Saturday, March 6, 2010

Where will future doctors come from?

Thomas Sowell wrote on this today. It is good to see this question asked in the mainstream media. It is a question I have asked and written about before on this site and a discussion I have had with many of you in person. Last year I attended a meeting to review a new product. About 30 of my Ob/Gyn colleagues sat through several hours of powerpoint presentations and discussions. The last lecture was by a lawyer working for the company sponsoring the event. There is no medicine without lawyers anymore. Actually, there is just about nothing without lawyers anymore but I digress. The conversation was interesting and eventually he asked how many of us in the room had parents who were doctors. About 40-50% of the hands went up. Then he asked the obvious next question. "How many of us would want our children to become doctors?" Not one hand went up. It was one of those indelible moments of reality and sadness to all attending of what our once noble profession was becoming.

I know many of my colleagues would agree with Dr. Sowell while some do see it differently. However, I would add this bit of thought. When you are sick or scared or need health advice would you prefer a shepherd or a sheep? For my part, I want someone who is a take charge person. One who exudes confidence, will go to bat for me with those that would obstruct my care and go the extra mile to make me and my family feel safe. I call those type of physicians shepherds. Shepherds do not want to go through 8 years of postgraduate education, 4-6 years of residency and fellowship training, costing them hundreds of thousands of dollars and leaving them in substantial debt ,spending the entire decade of their 20's in labs and libraries and lost hours and screwing up a normal social life.....Only to discover upon completion of their training that they will now have their salary, their decisions, their ability to plan their schedules and prescibe medicines all determined by an employer, an insurer, a government, a hospital and their lawyers. To be told what you can and cannot do confirms they are and will only ever be sheep. So, as the reality of what the future will be like reaches those eager premed students, the shepherd personality, the capable decison maker, the person who would take responsibility for their decisions, will not choose medicine.

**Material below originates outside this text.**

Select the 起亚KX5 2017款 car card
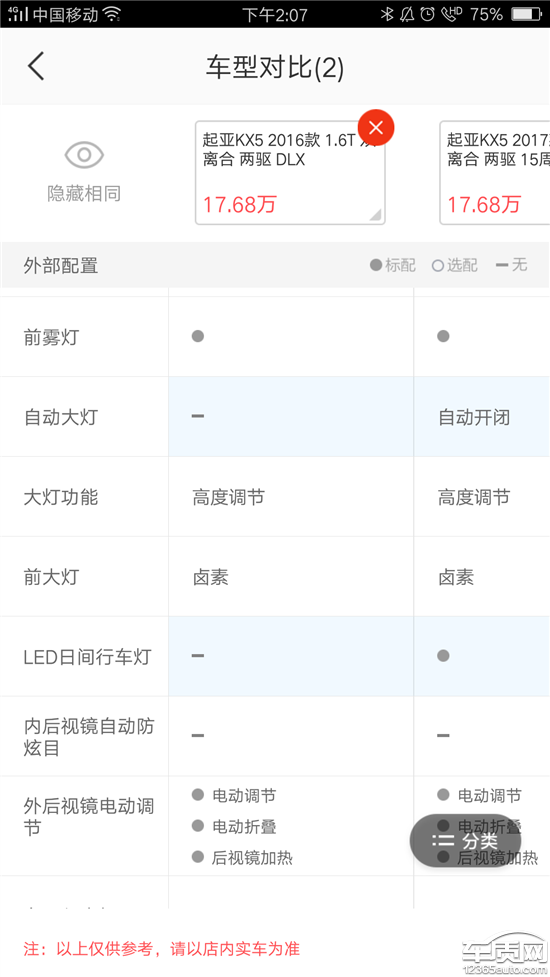 [495, 173]
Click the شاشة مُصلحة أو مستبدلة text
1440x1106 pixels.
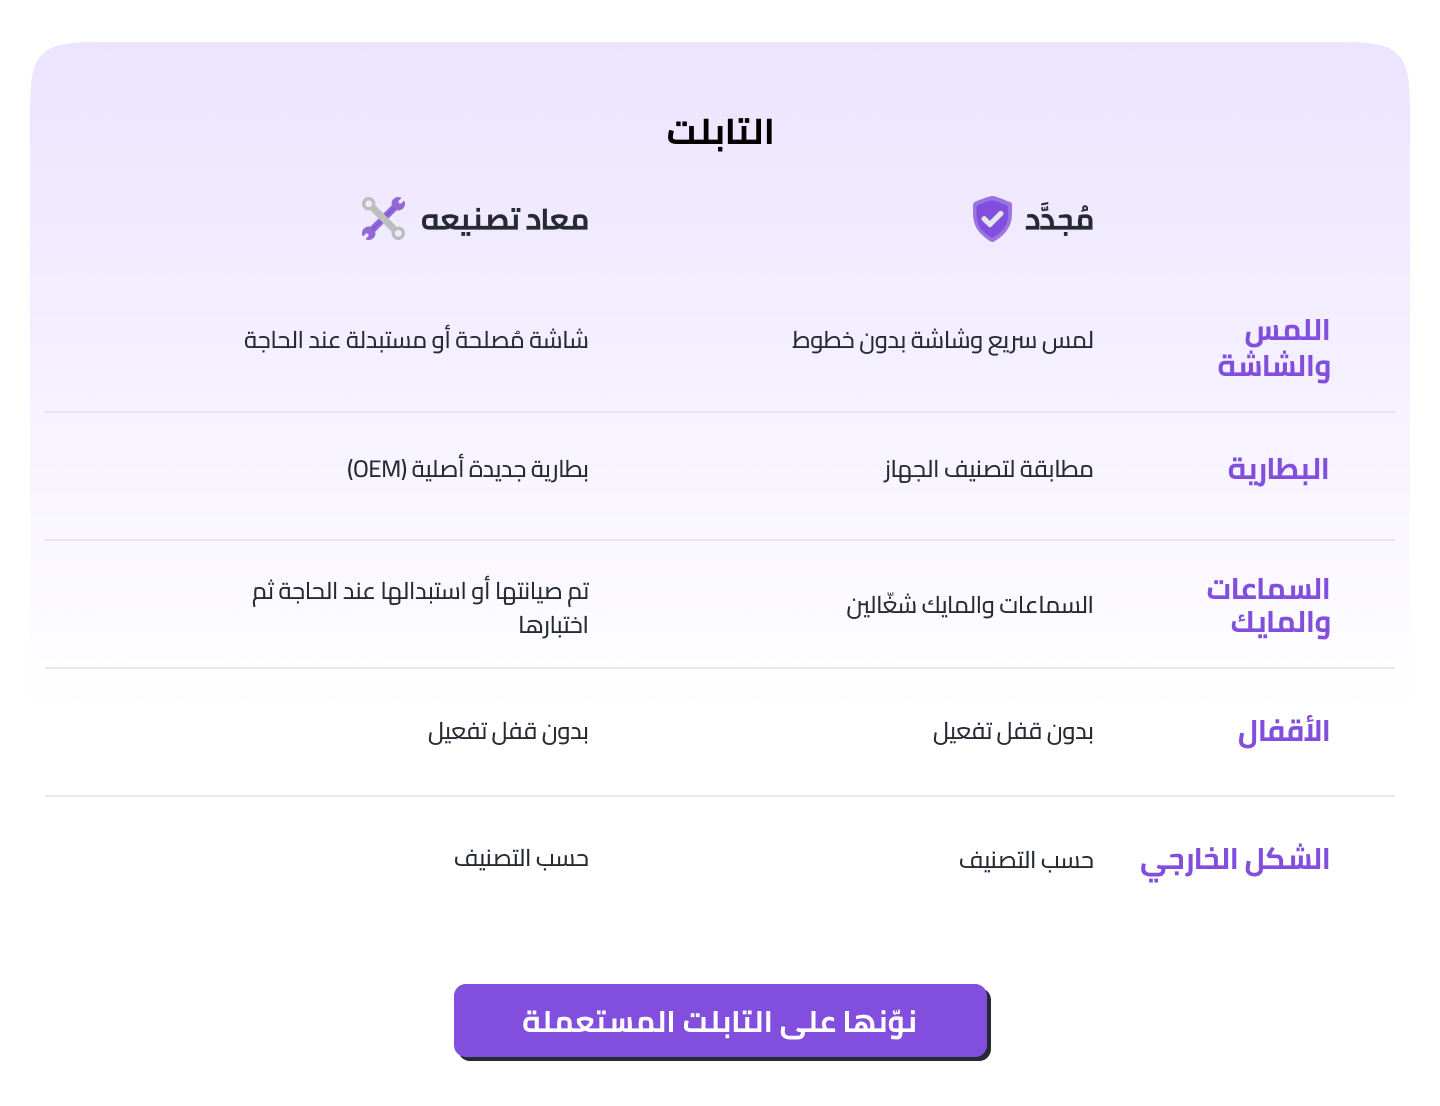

Medicine will no longer be a profession but might still be a good "job". It will not be cost effective or individualized as it will be left in the hands of those incapable of taking charge. Natural selection and a training environment that emasculates decision making will lead to doctors incapable of making even a simple decision without consultations, extensive use of testing modalities and one size fits all protocols. (Ah, protocols....sound familiar?). This is where we are already and the future does not look brighter if trends in Washington continue. As Dennis Prager likes to say, "The bigger the government, the smaller the citizen." Anyway, I encourage you to read Dr. Sowell's piece linked below. Thanks, Dr.F

http://townhall.com/content/71a60a54-d69b-4536-a6b2-080c0f04ed65

1 comment:

  1. so very true....i started off as pre-med, but now am completely turned off of medicine. I do not even think I want to go the nurse practitioner/midwife route that I switched to either. I'm even becoming turned off by certified professional midwives because I can see that with every "licensing" and "regulation" that they gain, there are more and more rules imposed to suppress their knowledge and abilities. I'm not saying we should have a free-for-all or that the amount of training that direct-entry and nurse midwives receive is on par with OB/GYN's. Obviously they do not spend 10+ years just getting through the credentialing. However, when I learn something, I really learn it. I take it, analyze it, take it apart, put it back again, build on it, tweak it and perfect it. I may be your version of the "shepherd", I don't tend to stand around waiting for someone else to fix it. But, I don't know if I can deal with being required to follow practices that I can find no sound logical or scientific basis for and that clash so loudly with my personal ethics. No one should lose the right to exercise their choice. Maybe I'll move to Canada or another English country where midwives are treated with much more respect in a true collaborative meeting of medical minds, and the rights of pregnant women aren't thrown by the wayside by legal opportunists and money-hungry medical administrators/hospitals and insurers.